*What you have to do*: Look through the data below. Show each line where the string "Подробнее" occurs.

Dataset records

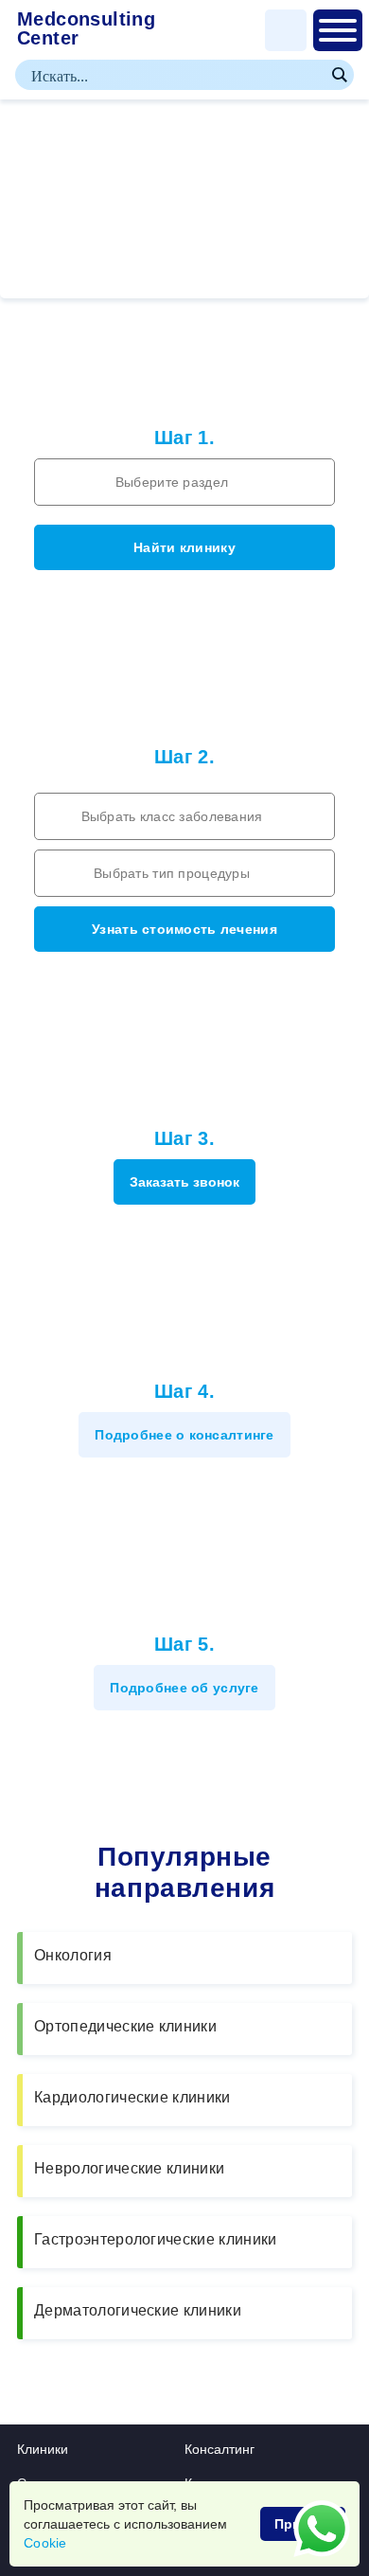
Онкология (73, 1955)
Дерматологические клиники (137, 2310)
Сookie (45, 2542)
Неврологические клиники (129, 2168)
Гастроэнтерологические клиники (155, 2239)
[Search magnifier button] (338, 74)
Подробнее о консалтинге (184, 1434)
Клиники (42, 2449)
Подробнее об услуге (184, 1687)
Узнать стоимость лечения (184, 929)
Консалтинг (219, 2449)
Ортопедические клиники (125, 2026)
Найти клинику (184, 547)
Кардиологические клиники (132, 2097)
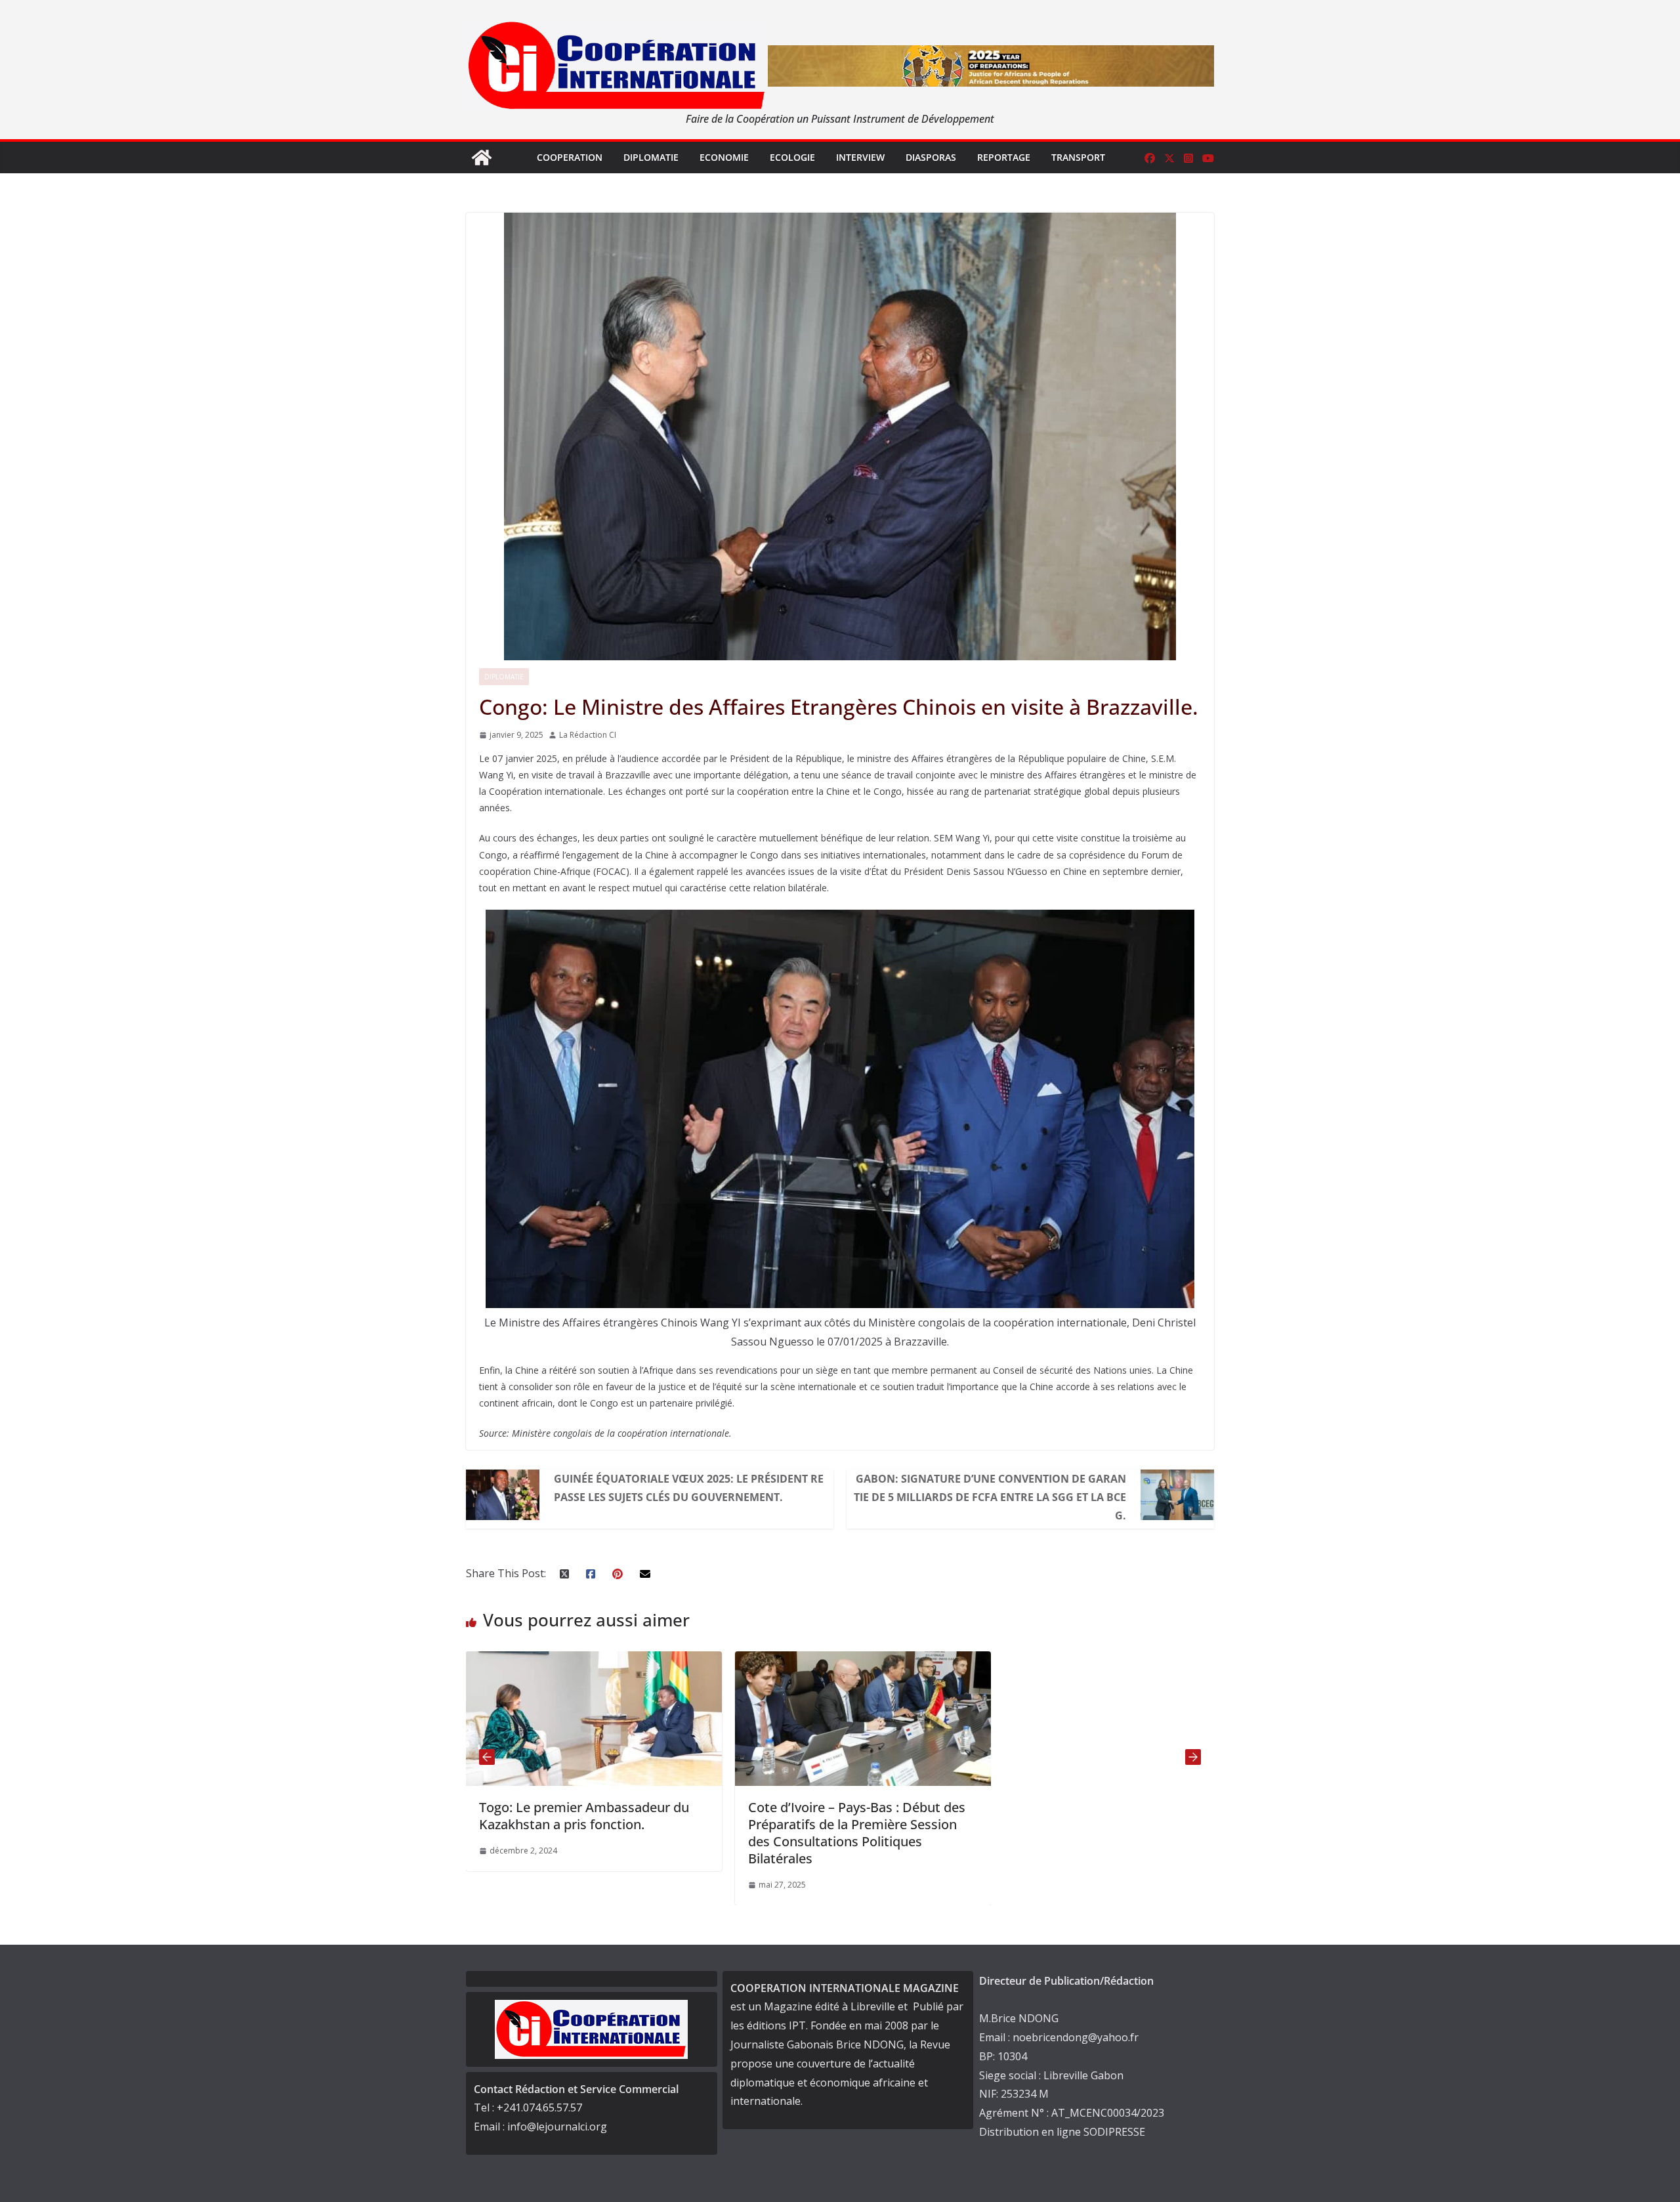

*Response area*:
Подробнее о консалтинге (184, 1434)
Подробнее об услуге (184, 1687)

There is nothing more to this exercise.